Jul 3, 2019

A Writing Life

Believe it or not: this picture is not staged. I was not feeling well, and decided to stay in bed, and work there. At first, Luna tried to help, but as kittens will, she dropped off to sleep. I should have taken my cue from that, but I was on deadline.

A few weeks ago, I was invited to attend a “Literature into Film” class to discuss a chapter in my recent book, Cinematic Quests for Identity. As a part-time academic, I love these invitations, and immediately said “yes.” The professor, a former colleague, had assigned her students the chapter on Jonathan Demme’s The Silence of the Lambs, a movie most of her sophomores and juniors had just screened for the first time. All were reading Thomas Harris’s book. She confessed that she wanted her students to see the movie as I had, not as a murder mystery but as a woman’s quest for self-actualization.

Having to re-read my own work is not something I enjoy—few writers do. Afterward, I looked at my notes from a previous class in which I was an invited guest, and at my notes on bookstore readings. By the time I entered the classroom, I was satisfied that I had adequately reacquainted myself with the major themes of the chapter. . . but the students wanted to talk about writing: why write a book, how long had it taken me, what were my writing habits? The latter forced me to reflect on my own creative process, another uncomfortable task.

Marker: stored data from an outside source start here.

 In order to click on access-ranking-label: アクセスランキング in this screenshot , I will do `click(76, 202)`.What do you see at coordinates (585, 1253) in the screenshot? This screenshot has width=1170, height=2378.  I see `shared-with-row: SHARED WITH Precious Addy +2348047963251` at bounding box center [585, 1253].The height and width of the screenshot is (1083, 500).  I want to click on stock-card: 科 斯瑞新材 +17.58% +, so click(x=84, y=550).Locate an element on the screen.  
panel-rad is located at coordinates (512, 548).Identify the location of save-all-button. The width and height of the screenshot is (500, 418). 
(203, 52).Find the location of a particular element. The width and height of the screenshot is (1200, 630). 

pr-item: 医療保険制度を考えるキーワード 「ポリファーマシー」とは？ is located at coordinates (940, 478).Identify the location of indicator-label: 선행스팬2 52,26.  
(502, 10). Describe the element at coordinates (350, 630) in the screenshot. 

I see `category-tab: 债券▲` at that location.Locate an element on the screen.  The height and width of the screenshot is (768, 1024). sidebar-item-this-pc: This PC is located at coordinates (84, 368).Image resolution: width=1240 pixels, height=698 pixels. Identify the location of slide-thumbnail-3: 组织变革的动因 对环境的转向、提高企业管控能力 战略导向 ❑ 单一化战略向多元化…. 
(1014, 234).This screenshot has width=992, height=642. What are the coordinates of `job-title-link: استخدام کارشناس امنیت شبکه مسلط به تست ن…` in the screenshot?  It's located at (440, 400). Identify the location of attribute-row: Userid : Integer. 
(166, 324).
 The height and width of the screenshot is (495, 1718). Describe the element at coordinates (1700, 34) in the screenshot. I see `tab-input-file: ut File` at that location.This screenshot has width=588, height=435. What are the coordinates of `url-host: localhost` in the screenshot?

One student asked: Do you write at night? No, I said. I awaken at 6 AM every day so that I can write for a few uninterrupted hours. Next: What did I do for inspiration? How many words did I write a day? In answer to both questions, I joked that it depended upon what I was getting paid. Most of what is published in writers’ magazines and general interest publications are articles about fiction writers, I explained, and they like to talk about inspiration. If you want to be a non-fiction writer, I told them, you need to be interested in people and their stories. Cinematic Quests for Identity arose out of the idea that so many of the narrative films I liked, and some bio-docs, revealed a pattern of self-actualization that I discovered in my own life and in the lives of my family and friends.
We spoke about Demme’s film, and my analysis of it, but about half of our discussion centered on the act of writing as a job, a profession, a way of being. I said that I found it hard to write if I did not swim laps in the pool, or take long walks along the river. It helps me, I told the students, to have a hobby because writing is not tangible. When I had space to do it, I refinished furniture. I like working with wood, and wish I could do it more often. When we had a country house, I enjoyed gardening and found that I had a real knack for it. One afternoon, as I was making a tomato sauce with the fruit that I had grown, I experienced such a palpable memory from my childhood that I began writing a memoir. Did I plan to publish it, a student asked, and I replied that it was too early to tell. Some students were surprised that a working writer would begin an essay or a book without the thought of it being published. That's a writing life, I explained.